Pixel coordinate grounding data

[Start of Attachment]

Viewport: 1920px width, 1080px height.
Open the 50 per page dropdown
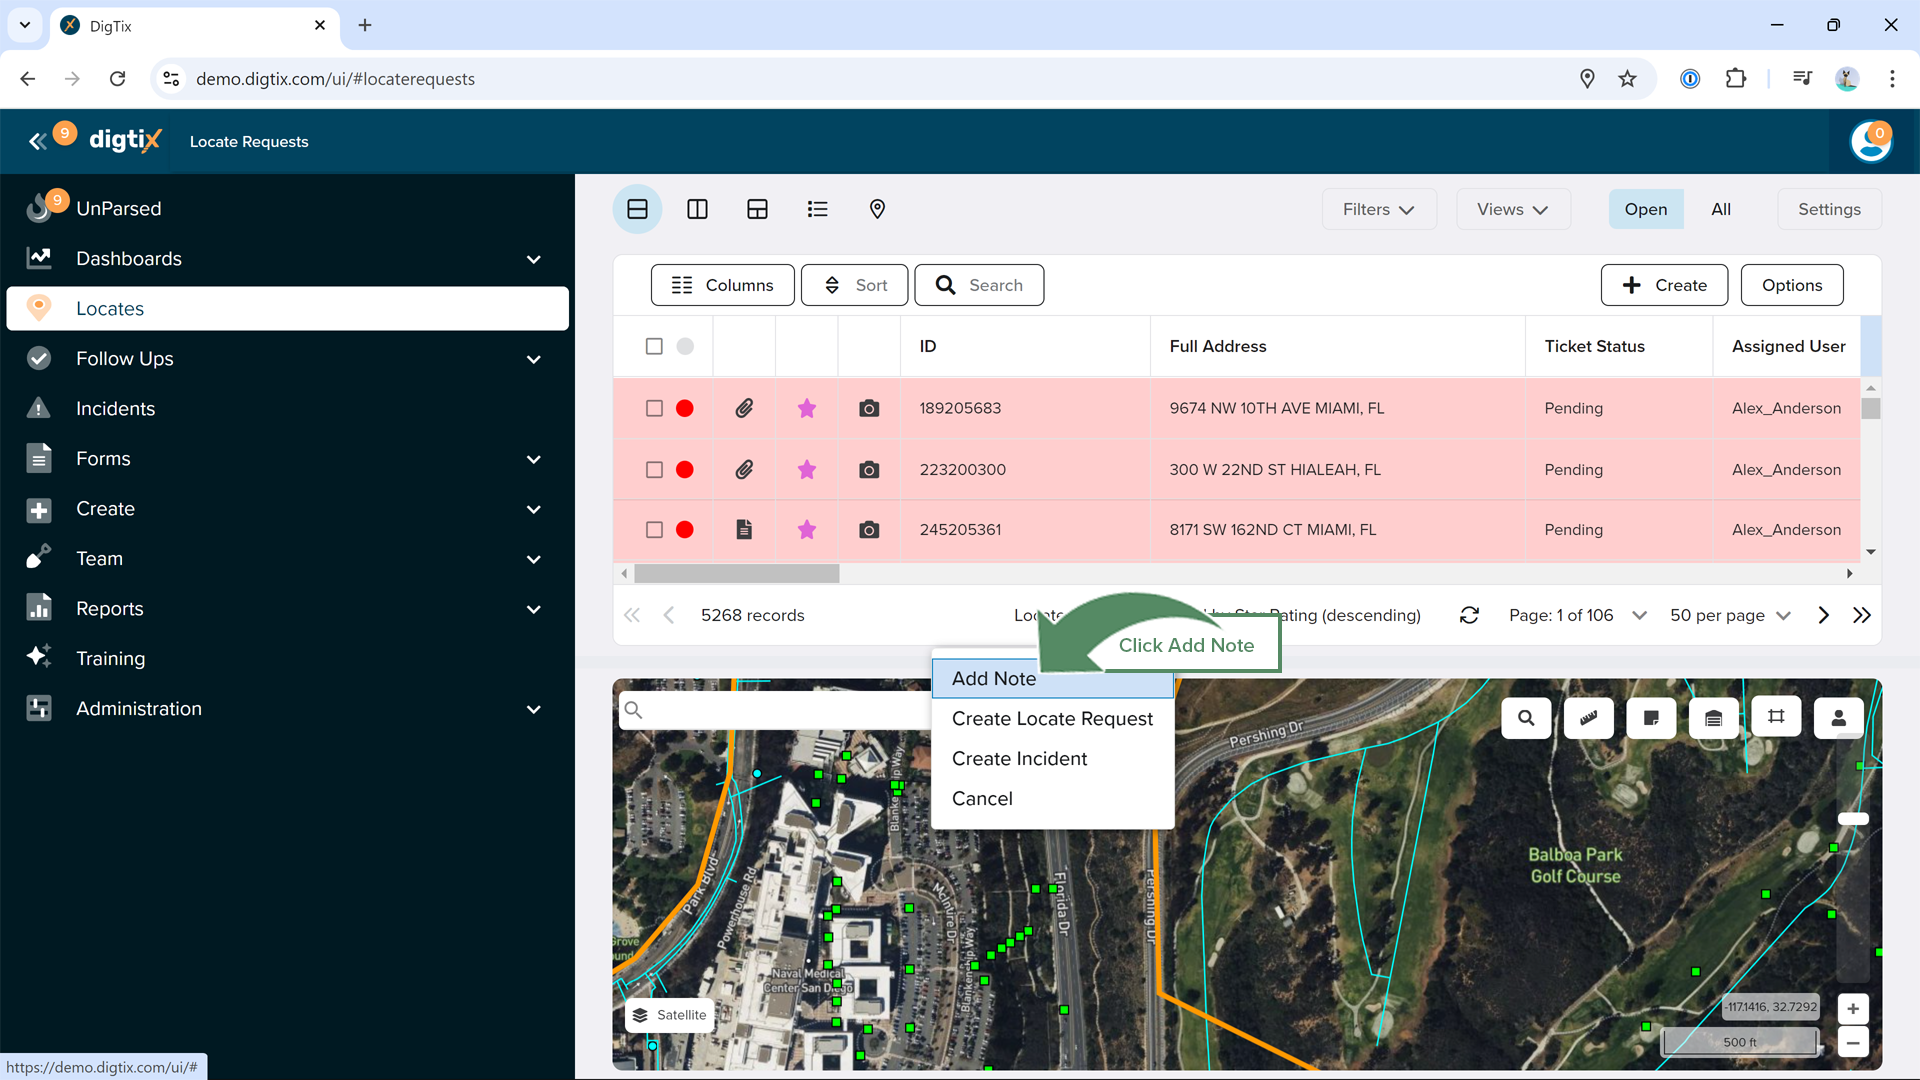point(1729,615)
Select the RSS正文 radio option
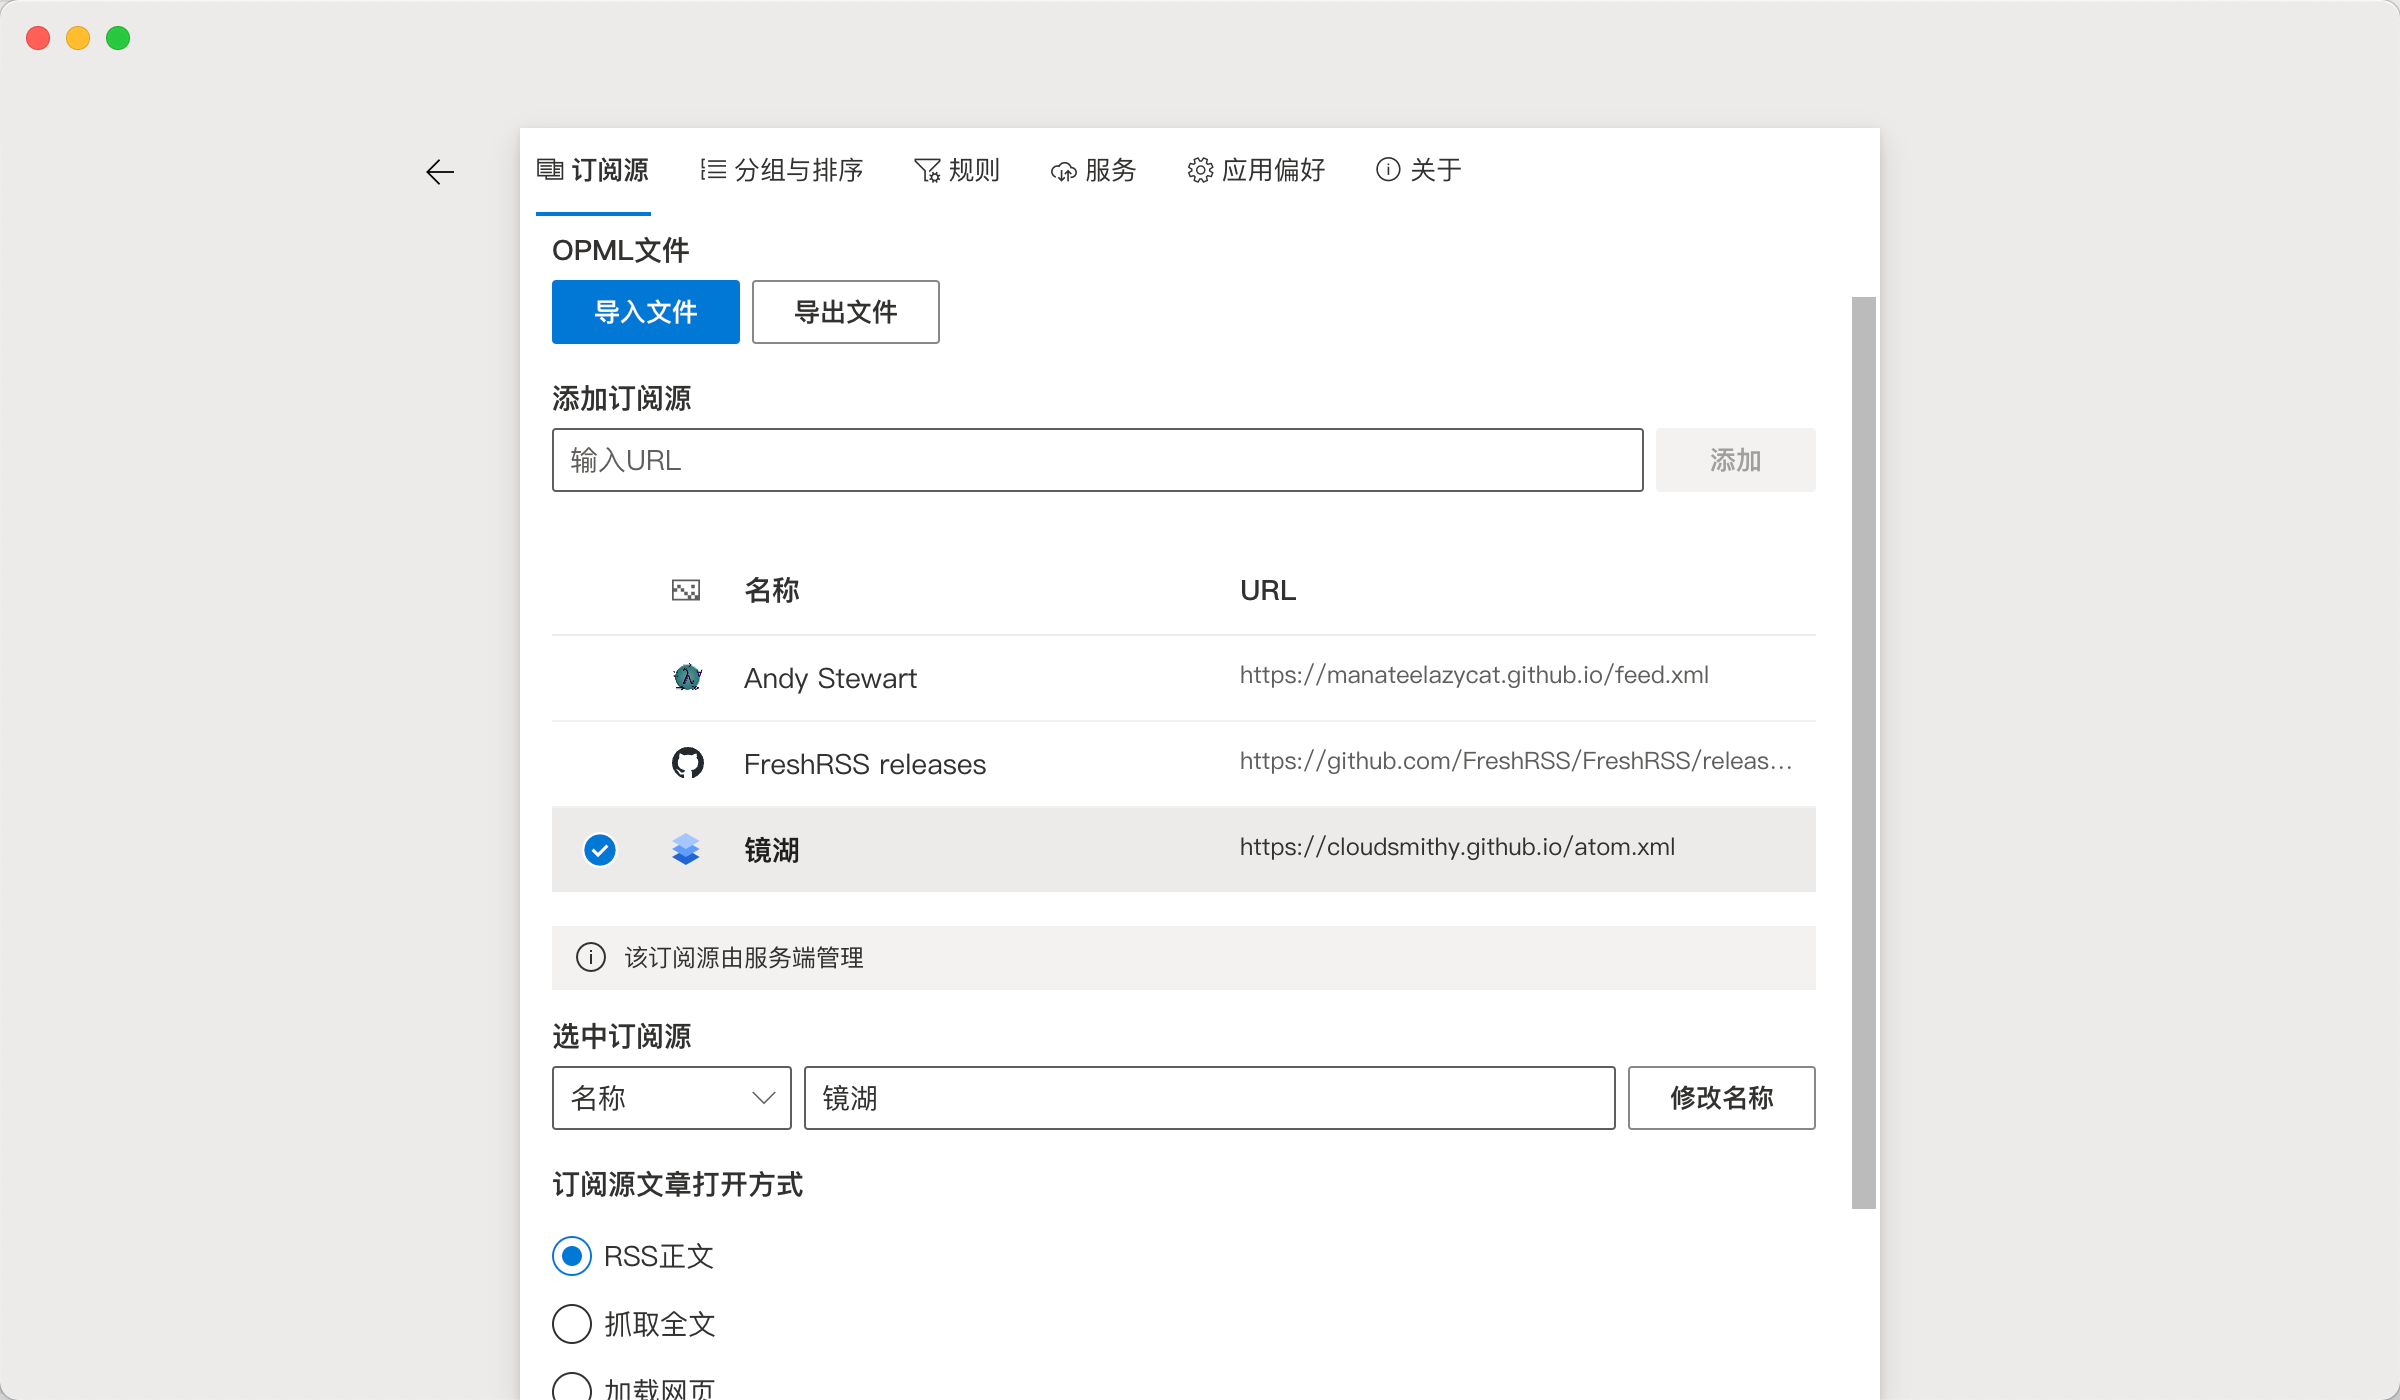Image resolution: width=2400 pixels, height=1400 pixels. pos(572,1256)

[End of Attachment]

Requirement
Your reply should hold only the records, duplicated exactly, without any image.

Answer section
Viewport: 1920px width, 1080px height.
Open the 50 per page dropdown
point(1729,615)
Select the RSS正文 radio option
Image resolution: width=2400 pixels, height=1400 pixels. pos(572,1256)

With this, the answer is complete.